Task instructions » Which of the lines in the data below contain the string "preset"? Copy each of them.

▬▬▬▬▬▬

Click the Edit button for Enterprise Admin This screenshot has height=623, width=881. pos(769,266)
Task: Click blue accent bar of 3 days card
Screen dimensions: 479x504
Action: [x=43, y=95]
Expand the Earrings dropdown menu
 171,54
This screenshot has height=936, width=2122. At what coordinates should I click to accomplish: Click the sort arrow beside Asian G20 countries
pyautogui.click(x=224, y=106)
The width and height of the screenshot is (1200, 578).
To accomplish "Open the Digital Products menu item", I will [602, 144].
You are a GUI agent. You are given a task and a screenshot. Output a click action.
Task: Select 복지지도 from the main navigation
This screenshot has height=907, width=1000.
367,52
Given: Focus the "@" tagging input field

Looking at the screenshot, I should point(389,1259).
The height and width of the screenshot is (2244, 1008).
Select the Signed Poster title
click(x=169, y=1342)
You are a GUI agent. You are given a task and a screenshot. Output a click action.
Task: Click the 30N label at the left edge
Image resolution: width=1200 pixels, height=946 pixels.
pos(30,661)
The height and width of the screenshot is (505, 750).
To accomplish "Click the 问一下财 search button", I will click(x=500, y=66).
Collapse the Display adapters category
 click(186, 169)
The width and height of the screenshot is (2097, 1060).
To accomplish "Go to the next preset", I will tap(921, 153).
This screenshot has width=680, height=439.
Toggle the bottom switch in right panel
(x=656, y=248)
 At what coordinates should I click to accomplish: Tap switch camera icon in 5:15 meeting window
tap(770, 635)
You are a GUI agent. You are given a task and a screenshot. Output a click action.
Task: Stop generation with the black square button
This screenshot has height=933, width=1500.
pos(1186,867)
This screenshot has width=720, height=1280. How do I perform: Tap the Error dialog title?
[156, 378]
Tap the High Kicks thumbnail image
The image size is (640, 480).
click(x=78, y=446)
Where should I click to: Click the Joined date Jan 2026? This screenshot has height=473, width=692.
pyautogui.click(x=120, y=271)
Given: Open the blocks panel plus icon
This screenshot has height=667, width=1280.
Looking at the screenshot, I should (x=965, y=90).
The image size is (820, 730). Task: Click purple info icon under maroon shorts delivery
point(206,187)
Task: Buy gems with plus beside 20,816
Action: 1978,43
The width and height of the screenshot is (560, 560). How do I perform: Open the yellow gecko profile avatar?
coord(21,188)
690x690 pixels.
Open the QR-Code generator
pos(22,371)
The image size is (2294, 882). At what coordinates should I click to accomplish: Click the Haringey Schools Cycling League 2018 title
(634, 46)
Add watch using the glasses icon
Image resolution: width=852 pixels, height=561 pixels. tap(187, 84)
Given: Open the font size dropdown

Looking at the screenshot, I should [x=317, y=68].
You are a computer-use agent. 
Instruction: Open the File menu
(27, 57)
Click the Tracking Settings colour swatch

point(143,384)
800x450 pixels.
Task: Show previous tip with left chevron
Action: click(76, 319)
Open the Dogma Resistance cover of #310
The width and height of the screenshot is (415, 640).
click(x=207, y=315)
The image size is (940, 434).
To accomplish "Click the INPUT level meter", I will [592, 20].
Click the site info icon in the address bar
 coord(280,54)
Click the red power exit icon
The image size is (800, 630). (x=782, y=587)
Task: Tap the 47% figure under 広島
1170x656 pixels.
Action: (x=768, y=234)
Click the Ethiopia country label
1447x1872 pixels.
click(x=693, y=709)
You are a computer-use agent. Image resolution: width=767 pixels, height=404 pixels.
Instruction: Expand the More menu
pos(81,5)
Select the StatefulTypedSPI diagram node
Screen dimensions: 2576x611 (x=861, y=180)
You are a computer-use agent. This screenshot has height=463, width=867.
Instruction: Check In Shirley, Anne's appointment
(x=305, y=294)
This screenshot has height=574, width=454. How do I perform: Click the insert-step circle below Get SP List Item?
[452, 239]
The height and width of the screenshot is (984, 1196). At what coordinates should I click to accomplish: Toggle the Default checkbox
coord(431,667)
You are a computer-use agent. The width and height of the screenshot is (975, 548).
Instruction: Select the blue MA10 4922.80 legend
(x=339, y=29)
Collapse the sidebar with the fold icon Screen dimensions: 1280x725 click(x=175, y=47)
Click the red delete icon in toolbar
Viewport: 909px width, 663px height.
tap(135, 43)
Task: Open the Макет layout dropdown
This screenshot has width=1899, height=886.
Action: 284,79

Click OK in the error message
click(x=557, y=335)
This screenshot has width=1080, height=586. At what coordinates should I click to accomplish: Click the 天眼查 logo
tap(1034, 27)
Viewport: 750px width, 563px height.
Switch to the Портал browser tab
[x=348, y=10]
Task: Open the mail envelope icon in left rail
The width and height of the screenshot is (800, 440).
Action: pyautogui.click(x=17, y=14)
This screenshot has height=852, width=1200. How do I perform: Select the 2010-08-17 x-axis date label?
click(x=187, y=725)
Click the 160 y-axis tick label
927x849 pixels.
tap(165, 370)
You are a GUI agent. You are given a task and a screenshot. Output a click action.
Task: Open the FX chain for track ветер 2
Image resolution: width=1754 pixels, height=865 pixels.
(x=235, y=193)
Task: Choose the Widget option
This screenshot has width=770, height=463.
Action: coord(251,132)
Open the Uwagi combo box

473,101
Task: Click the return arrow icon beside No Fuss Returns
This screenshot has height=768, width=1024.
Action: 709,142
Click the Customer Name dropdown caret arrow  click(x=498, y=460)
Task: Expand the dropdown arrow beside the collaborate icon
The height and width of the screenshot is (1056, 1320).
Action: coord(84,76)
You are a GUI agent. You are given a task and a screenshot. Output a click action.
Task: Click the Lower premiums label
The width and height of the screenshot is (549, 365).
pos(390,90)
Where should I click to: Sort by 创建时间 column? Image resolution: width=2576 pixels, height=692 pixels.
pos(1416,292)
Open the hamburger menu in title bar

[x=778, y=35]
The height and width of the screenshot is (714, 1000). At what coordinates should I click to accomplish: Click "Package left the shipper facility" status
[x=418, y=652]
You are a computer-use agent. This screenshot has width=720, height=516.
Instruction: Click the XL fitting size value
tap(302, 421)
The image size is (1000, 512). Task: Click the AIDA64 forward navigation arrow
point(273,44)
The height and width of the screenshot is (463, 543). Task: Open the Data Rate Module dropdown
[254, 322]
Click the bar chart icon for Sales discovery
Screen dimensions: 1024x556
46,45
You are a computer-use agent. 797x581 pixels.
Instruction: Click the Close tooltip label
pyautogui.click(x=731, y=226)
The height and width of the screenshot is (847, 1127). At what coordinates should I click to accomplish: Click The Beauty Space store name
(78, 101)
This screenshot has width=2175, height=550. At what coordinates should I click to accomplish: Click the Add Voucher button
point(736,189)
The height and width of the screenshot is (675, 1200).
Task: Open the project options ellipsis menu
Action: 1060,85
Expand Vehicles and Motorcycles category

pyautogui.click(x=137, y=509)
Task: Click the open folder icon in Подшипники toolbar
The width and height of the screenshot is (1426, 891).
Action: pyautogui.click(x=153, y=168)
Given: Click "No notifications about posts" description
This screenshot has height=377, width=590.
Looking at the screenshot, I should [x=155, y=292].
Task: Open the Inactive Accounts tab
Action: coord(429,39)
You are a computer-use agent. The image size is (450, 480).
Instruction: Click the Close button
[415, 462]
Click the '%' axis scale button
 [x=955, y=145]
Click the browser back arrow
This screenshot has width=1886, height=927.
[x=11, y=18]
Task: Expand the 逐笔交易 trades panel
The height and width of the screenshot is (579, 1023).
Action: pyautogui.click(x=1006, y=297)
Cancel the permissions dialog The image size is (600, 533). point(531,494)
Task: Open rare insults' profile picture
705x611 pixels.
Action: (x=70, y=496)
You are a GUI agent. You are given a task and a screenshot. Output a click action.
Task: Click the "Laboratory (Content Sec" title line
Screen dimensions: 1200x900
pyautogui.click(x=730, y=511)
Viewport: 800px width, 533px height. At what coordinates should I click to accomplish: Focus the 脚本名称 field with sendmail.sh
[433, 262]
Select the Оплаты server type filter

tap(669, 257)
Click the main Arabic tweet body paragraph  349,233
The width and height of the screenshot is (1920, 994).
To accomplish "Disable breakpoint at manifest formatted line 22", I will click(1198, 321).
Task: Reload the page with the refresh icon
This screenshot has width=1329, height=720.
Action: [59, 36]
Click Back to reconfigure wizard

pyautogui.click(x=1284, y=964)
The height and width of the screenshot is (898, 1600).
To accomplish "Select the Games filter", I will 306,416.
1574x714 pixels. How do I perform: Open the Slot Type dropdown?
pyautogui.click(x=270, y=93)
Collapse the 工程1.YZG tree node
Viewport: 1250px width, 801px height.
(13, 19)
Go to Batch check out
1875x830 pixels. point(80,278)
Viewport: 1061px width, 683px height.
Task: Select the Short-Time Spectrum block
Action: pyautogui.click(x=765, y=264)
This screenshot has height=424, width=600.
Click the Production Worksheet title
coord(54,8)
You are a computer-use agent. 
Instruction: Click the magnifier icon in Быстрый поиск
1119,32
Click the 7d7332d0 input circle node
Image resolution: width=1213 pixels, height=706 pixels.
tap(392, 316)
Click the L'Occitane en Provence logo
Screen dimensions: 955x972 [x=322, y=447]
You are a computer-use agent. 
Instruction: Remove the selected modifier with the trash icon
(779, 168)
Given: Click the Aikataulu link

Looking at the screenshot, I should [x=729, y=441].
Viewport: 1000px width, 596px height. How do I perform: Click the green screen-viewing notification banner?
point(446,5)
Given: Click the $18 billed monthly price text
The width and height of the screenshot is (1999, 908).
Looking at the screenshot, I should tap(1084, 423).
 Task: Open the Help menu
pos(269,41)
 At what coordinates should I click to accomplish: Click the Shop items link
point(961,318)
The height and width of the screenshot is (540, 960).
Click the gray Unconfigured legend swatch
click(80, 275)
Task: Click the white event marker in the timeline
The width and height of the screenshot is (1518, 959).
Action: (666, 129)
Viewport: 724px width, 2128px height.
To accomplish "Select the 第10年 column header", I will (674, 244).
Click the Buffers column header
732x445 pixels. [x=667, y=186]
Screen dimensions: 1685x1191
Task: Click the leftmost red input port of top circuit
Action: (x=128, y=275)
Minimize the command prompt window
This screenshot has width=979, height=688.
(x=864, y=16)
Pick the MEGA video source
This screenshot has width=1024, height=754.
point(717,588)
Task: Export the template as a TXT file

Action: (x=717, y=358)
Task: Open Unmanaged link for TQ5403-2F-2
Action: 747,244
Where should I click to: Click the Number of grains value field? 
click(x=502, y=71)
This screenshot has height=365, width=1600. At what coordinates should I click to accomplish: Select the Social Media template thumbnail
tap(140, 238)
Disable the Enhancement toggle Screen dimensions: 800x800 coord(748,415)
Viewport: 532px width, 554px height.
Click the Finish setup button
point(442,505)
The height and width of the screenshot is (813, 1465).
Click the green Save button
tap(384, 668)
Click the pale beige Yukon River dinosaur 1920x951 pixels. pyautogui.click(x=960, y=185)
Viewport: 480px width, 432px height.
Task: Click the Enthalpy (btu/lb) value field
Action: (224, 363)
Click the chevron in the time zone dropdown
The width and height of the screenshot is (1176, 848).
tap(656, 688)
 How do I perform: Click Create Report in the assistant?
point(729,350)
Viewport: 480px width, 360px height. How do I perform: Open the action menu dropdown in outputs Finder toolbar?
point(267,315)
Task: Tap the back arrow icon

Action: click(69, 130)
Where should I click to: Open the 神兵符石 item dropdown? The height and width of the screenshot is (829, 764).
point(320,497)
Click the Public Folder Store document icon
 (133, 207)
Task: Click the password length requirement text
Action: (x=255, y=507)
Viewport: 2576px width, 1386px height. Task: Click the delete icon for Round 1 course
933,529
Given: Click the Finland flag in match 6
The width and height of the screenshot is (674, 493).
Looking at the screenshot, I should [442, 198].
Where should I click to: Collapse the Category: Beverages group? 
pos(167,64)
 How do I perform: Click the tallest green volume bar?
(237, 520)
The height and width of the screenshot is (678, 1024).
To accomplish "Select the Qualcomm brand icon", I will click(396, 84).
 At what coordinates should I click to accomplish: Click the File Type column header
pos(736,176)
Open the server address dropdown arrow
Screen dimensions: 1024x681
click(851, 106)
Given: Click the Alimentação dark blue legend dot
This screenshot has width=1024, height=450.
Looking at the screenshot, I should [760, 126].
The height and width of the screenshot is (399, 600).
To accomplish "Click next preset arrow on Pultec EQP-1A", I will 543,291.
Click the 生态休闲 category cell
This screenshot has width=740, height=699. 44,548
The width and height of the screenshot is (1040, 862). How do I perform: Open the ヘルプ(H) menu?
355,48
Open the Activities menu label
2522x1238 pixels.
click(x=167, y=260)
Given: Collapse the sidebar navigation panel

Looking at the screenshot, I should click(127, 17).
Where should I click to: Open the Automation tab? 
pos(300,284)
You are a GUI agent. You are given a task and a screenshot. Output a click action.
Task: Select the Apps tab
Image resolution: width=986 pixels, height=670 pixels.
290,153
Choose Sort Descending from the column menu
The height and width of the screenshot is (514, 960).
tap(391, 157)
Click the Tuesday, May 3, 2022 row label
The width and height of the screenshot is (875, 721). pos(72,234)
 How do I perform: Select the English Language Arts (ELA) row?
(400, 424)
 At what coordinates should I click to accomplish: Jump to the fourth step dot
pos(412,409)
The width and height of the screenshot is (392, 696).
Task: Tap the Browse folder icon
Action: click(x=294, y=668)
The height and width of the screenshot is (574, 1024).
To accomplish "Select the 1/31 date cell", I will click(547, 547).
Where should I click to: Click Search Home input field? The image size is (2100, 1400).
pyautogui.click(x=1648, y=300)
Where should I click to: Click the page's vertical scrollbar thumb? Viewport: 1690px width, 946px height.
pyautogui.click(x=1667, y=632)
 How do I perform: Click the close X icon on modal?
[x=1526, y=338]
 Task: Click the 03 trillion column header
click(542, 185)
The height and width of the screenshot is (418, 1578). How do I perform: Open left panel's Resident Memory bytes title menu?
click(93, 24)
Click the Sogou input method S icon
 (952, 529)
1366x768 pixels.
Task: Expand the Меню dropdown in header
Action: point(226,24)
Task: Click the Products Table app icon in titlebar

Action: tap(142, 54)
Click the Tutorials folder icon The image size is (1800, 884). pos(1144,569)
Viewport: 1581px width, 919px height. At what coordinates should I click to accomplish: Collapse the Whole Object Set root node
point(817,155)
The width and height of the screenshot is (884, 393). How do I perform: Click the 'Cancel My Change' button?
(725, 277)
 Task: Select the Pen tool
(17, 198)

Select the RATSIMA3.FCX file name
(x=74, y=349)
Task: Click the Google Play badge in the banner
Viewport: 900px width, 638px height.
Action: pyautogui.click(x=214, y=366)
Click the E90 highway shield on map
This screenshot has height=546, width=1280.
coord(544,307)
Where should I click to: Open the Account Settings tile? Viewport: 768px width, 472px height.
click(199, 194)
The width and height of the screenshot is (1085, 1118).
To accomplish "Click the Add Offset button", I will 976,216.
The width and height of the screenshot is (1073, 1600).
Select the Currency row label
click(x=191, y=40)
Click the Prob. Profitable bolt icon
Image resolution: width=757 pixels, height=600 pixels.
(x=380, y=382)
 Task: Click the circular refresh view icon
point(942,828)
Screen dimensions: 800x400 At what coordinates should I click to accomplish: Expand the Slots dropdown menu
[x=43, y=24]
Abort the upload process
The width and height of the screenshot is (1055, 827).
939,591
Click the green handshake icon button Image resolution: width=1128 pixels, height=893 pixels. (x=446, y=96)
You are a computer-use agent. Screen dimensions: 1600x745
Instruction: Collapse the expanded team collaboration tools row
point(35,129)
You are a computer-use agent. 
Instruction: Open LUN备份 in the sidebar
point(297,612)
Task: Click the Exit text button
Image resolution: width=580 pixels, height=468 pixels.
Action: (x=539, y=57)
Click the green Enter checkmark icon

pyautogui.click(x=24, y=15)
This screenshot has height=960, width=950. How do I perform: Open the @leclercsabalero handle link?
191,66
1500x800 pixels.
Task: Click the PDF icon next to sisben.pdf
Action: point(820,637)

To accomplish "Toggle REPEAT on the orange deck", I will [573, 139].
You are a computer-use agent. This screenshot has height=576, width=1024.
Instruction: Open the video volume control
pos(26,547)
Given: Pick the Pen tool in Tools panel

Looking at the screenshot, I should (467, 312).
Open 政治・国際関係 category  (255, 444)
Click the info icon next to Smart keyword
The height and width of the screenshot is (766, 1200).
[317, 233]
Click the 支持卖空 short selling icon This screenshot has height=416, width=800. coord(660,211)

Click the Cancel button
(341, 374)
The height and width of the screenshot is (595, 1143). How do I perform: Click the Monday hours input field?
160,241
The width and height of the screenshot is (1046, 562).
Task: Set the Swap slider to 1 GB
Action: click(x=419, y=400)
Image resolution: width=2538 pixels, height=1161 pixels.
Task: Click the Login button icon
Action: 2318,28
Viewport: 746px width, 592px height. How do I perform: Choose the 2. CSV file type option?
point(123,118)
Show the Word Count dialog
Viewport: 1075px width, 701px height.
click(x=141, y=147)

▬▬▬▬▬▬

Task response »
To accomplish "Go to the next preset", I will tap(921, 153).
To accomplish "Click next preset arrow on Pultec EQP-1A", I will 543,291.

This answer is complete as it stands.